Ramiro Martínez, técnico de Real España, regresó a Uruguay una vez que explotó la crisis de coronavirus en Honduras con la intención de pasar la cuarentena junto a su familia. Igualmente, el técnico charrúa espera novedades desde la Liga Nacional, pensando en la vuelta de la competencia.
"La intención de nosotros es volver a trabajar, y la del club es que regresemos, estamos las dos partes pensando de la misma manera. Lo único que está faltando es que se abran los plazos para hacerlo con garantías, la tranquilidad y normalidad de siempre", dijo Martínez en una charla con Diez.
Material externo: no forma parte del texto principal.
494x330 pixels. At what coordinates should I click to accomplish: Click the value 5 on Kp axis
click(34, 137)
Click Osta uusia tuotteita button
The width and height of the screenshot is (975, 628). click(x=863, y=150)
"Con la gente de Real España, su presidente Elías Burbara y Eloy (Page), siempre estamos en contacto. El representante (ante la Liga) nos manda permanentemente comunicación y el club está esperando la resolución de la Liga y todo va de la mano con la evolución de esta pandemia que nos tiene a todos de rodillas", agregó.
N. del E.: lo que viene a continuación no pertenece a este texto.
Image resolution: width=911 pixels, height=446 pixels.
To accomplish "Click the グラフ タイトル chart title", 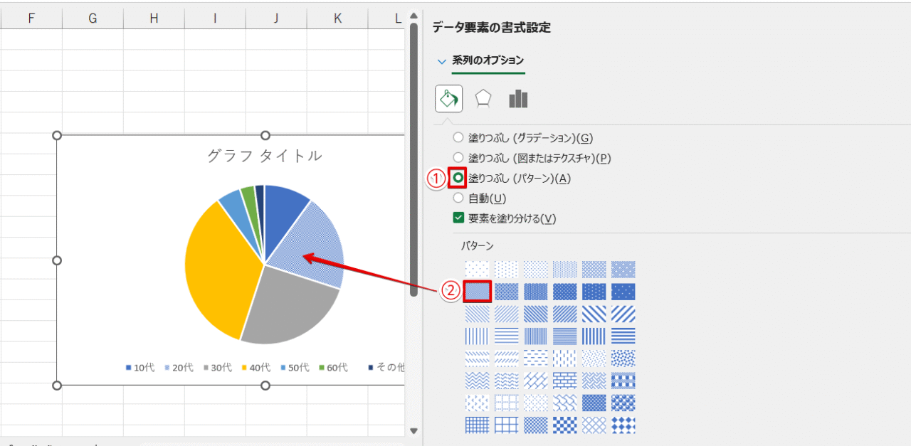I will [x=264, y=156].

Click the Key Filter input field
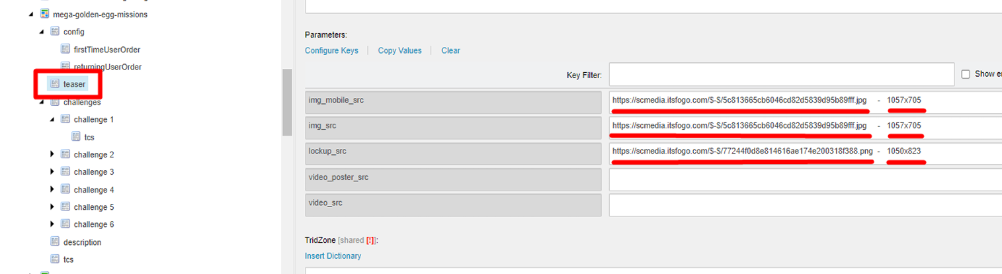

Sobre su aislamiento en su tierra, comentó: "Me están quedando dos días de esta cuarentena para estar seguro que el viaje no me generó ninguna infección o contagio. Con ello salvaguardo a mi familia, para eso vine, y a todos los demás que se me pueden acercar. En dos o tres días voy a ir recién para reunirme con mi familia y no voy a usar la palabra disfrutar porque no se disfruta en estos momentos, pero sí, por lo menos, la felicidad de estar todos juntos que era mi gran anhelo".
"Aquí no hay nada más que una incitación o exhortación a que la gente no salga y te encontrás con todo: gente que hace caso y está hace un mes confinada, otra que sale lo mínimo y otra que sale por motivos de trabajo", indicó el técnico sobre la situación en Uruguay.
Y cerró: "Hay un número importante de personas que no están haciendo caso a esa sugerencia; ayer en la rambla del país parecía un día cualquiera, en algunos casos lo están subestimando y estamos molestos con esas acciones. Los números son bajos hoy por hoy y, quizás, sea eso que haga que no se tome conciencia".